But what of Manos' suggestion that it would still be cheaper to put all Greek rail passengers in private cabs instead?
There is a more accurate way of calculating the cost of rail travel than the one originally used by Manos. It gives a picture of the entire network rather than just the route between Athens and Thessaloniki.
Assuming this figure was the same in 2010, when the Greek rail system was making a loss of just over 1bn euros (£804m; $1.3bn) a year, it's costing the Greek railways 0.60 euros per passenger kilometre. Compare that to the UK, where in 2010 it cost 0.30 euros.
According to Greg Moisiadis, a cab driver in Thessaloniki, a cab from Thessaloniki to Athens would cost 700 euros - that's about 1.20 euros a kilometre, double the amount being paid to send people by train, if there is only one person in the taxi.
If four people were to share a taxi, the cost would be 0.30 euros per person per kilometre.

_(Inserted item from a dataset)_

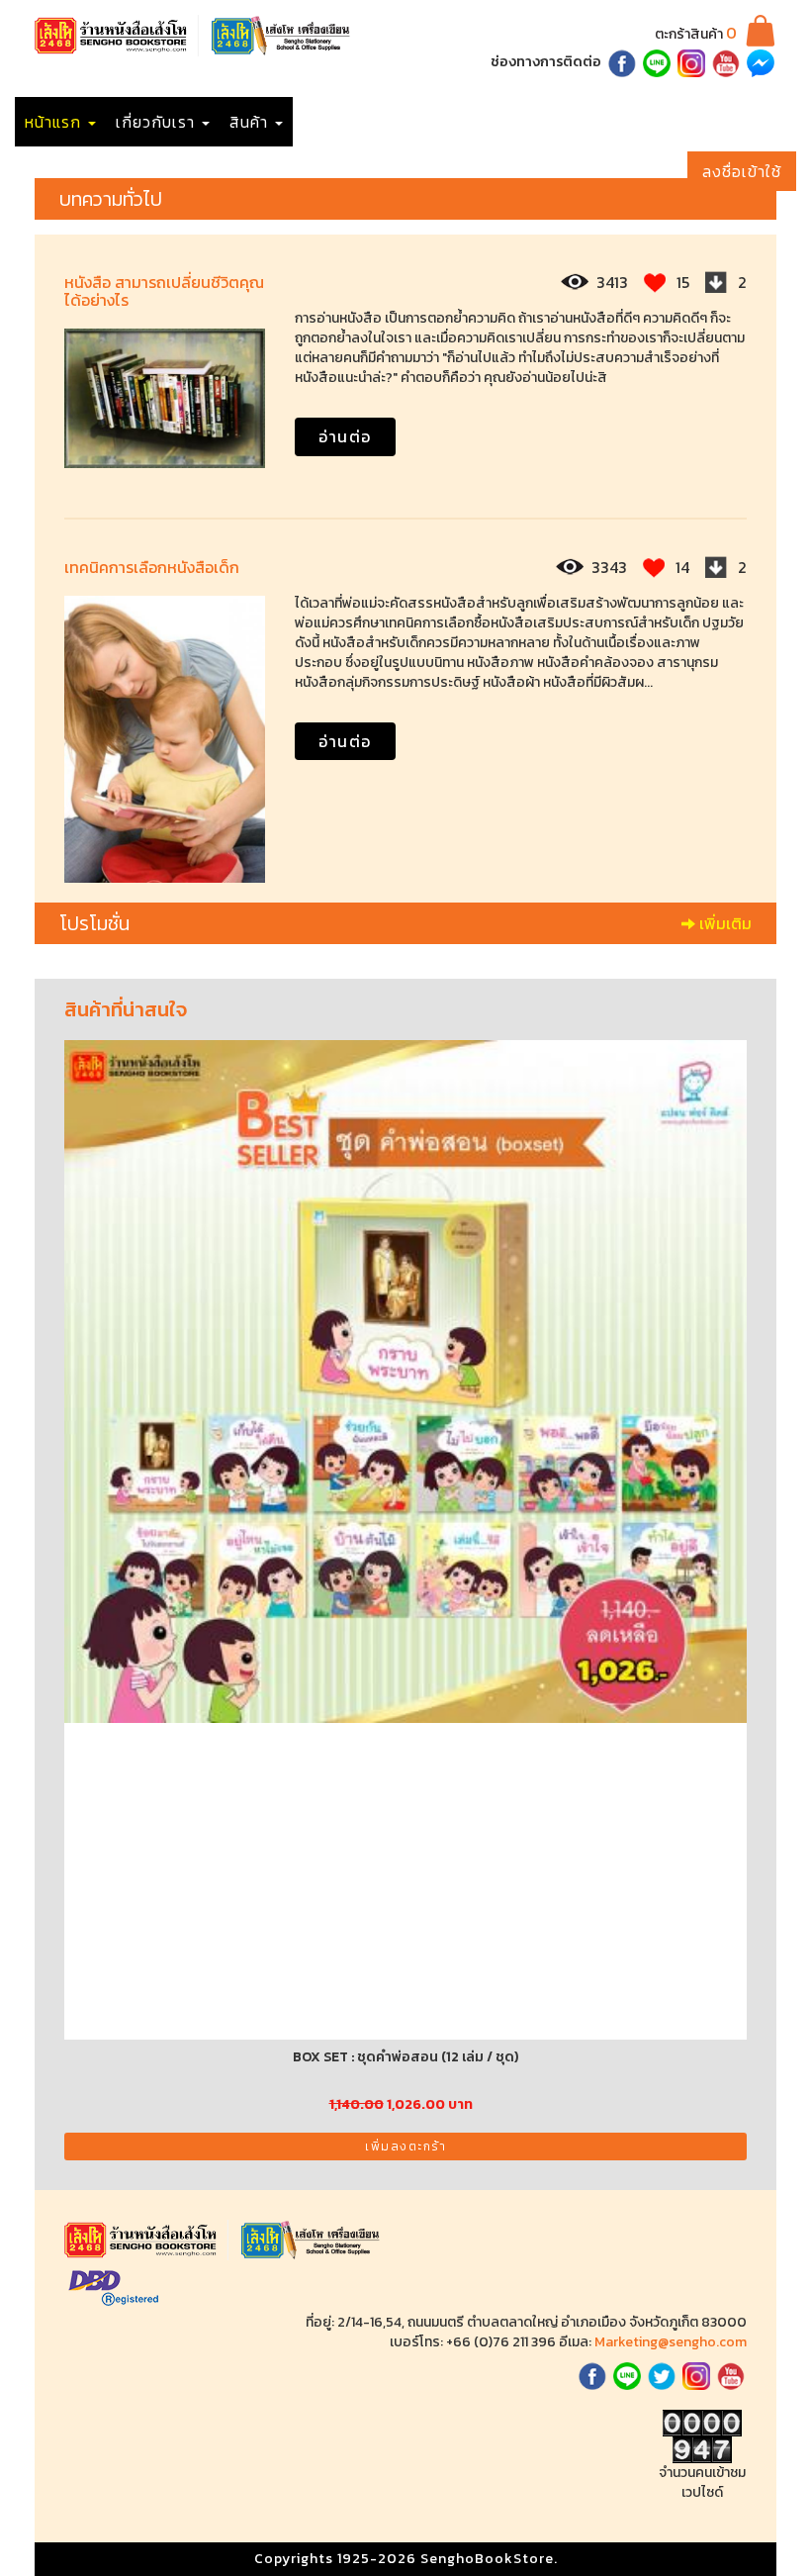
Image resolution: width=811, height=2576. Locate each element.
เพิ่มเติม (723, 923)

Two taxi passengers would cost the same as the train.
Further investigation found that Greg's prices were similar to other cabs on other routes in Greece.
So Mr Manos is correct if there are more than two passengers in each taxi.But either way, the Greek railways are in a pretty awful mess, and while train journeys may cost less than cab journeys, they are more expensive than travel on other forms of public transport, including air.